Work instruction
Would you copy out only the lines from the one with "Image resolution: width=544" to the end of the records, exactly as they stand?

Records from a collection

********************

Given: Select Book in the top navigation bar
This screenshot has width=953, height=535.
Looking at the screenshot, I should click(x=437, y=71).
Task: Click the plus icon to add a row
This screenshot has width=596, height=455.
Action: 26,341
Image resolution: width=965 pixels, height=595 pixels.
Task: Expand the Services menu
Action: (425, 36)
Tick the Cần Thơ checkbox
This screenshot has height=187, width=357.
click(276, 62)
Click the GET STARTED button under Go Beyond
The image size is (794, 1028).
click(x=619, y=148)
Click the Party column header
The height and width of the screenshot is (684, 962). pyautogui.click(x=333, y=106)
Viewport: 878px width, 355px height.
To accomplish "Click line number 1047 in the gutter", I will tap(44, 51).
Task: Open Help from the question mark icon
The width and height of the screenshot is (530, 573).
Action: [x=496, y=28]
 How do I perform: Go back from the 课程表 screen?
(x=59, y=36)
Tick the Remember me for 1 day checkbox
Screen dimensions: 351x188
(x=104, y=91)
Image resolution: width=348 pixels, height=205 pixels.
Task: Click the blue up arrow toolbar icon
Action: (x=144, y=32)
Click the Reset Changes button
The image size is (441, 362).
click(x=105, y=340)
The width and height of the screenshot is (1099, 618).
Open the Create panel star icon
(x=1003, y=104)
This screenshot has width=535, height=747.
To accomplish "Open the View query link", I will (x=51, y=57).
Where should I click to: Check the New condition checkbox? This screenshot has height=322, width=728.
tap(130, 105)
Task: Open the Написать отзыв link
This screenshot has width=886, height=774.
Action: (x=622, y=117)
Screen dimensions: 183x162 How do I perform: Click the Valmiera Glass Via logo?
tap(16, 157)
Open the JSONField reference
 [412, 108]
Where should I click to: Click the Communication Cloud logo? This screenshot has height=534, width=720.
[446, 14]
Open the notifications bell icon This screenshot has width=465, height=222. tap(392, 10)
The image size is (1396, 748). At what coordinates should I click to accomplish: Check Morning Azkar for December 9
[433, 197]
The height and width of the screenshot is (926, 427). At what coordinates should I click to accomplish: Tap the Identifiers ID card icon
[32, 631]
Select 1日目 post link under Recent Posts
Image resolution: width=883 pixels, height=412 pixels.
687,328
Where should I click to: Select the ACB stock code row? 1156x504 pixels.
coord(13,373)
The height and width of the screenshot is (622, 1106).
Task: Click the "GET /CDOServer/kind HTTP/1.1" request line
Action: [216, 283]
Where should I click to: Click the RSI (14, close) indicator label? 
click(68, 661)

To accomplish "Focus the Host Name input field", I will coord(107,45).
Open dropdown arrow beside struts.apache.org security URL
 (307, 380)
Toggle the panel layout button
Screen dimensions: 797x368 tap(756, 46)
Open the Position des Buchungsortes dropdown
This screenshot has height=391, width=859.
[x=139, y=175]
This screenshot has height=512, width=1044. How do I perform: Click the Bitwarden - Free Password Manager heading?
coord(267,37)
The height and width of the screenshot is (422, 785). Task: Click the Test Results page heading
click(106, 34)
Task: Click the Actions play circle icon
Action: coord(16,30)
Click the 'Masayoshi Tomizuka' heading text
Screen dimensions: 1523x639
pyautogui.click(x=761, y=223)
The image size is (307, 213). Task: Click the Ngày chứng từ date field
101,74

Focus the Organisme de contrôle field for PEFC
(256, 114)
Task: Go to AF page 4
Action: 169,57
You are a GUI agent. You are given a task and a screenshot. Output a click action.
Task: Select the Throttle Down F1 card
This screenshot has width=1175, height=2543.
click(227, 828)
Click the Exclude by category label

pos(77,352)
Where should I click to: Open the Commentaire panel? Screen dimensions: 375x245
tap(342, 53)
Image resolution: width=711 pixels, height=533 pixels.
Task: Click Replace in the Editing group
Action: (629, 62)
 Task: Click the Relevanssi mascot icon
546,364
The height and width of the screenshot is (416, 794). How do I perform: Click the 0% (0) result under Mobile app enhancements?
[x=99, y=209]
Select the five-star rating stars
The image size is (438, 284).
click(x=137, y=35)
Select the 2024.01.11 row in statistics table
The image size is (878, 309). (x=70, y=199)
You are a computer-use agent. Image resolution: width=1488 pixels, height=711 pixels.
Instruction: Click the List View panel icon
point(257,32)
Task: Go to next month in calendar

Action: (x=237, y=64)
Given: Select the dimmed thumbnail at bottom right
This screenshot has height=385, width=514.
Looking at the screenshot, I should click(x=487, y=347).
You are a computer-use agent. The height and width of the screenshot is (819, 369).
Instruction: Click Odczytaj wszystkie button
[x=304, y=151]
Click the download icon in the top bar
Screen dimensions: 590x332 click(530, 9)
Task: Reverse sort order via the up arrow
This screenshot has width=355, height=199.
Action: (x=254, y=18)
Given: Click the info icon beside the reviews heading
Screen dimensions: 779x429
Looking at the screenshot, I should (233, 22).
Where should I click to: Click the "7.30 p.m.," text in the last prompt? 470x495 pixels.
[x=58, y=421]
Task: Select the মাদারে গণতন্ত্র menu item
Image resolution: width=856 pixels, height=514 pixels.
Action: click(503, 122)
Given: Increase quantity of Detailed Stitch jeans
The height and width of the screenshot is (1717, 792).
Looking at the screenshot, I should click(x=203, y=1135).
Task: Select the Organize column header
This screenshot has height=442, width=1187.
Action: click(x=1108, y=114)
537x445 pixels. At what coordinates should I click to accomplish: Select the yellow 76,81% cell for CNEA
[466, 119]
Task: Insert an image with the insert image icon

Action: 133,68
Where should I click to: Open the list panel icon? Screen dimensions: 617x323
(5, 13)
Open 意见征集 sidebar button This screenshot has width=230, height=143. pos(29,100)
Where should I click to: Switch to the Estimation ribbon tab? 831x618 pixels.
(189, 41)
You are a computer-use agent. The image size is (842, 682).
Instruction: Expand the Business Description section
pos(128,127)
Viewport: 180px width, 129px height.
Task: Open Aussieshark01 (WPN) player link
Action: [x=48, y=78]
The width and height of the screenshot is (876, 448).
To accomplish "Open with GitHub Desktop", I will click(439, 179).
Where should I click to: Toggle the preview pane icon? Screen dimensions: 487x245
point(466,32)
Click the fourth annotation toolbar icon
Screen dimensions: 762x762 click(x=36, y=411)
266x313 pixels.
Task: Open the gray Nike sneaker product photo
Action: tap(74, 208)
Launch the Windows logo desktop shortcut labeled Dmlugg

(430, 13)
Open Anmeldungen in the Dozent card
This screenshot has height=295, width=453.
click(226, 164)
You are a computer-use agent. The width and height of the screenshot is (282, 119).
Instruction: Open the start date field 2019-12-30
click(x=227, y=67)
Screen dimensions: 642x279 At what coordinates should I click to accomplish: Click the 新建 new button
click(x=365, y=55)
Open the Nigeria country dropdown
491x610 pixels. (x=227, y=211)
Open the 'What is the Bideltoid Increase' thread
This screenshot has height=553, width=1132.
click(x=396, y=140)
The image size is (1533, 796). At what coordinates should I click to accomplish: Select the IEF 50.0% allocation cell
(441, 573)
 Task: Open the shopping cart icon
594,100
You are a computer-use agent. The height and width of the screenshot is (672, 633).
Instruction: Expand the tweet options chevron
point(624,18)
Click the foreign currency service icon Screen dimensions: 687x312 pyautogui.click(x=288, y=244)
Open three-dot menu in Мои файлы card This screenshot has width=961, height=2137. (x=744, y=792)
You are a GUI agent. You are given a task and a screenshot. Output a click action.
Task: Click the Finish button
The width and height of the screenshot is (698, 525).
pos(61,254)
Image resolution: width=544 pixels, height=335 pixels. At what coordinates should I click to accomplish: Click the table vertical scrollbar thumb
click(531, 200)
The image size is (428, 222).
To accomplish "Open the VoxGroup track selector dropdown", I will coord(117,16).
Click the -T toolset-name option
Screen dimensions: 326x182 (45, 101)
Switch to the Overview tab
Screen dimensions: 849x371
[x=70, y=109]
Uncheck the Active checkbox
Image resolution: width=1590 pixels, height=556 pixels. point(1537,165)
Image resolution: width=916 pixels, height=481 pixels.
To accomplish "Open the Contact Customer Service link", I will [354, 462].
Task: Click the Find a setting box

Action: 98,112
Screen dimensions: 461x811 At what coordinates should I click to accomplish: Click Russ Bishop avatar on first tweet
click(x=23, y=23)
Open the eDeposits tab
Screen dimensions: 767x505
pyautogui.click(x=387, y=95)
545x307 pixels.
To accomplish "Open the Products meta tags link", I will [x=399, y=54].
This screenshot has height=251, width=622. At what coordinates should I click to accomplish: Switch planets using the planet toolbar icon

********************

Task answer
Image resolution: width=544 pixels, height=335 pixels. At what coordinates should I click to accomplish: Click the table vertical scrollbar thumb
click(531, 200)
The image size is (428, 222).
To accomplish "Open the VoxGroup track selector dropdown", I will coord(117,16).
Click the -T toolset-name option
Screen dimensions: 326x182 (45, 101)
Switch to the Overview tab
Screen dimensions: 849x371
[x=70, y=109]
Uncheck the Active checkbox
Image resolution: width=1590 pixels, height=556 pixels. point(1537,165)
Image resolution: width=916 pixels, height=481 pixels.
To accomplish "Open the Contact Customer Service link", I will [354, 462].
Task: Click the Find a setting box

Action: 98,112
Screen dimensions: 461x811 At what coordinates should I click to accomplish: Click Russ Bishop avatar on first tweet
click(x=23, y=23)
Open the eDeposits tab
Screen dimensions: 767x505
pyautogui.click(x=387, y=95)
545x307 pixels.
To accomplish "Open the Products meta tags link", I will [x=399, y=54].
This screenshot has height=251, width=622. At what coordinates should I click to accomplish: Switch planets using the planet toolbar icon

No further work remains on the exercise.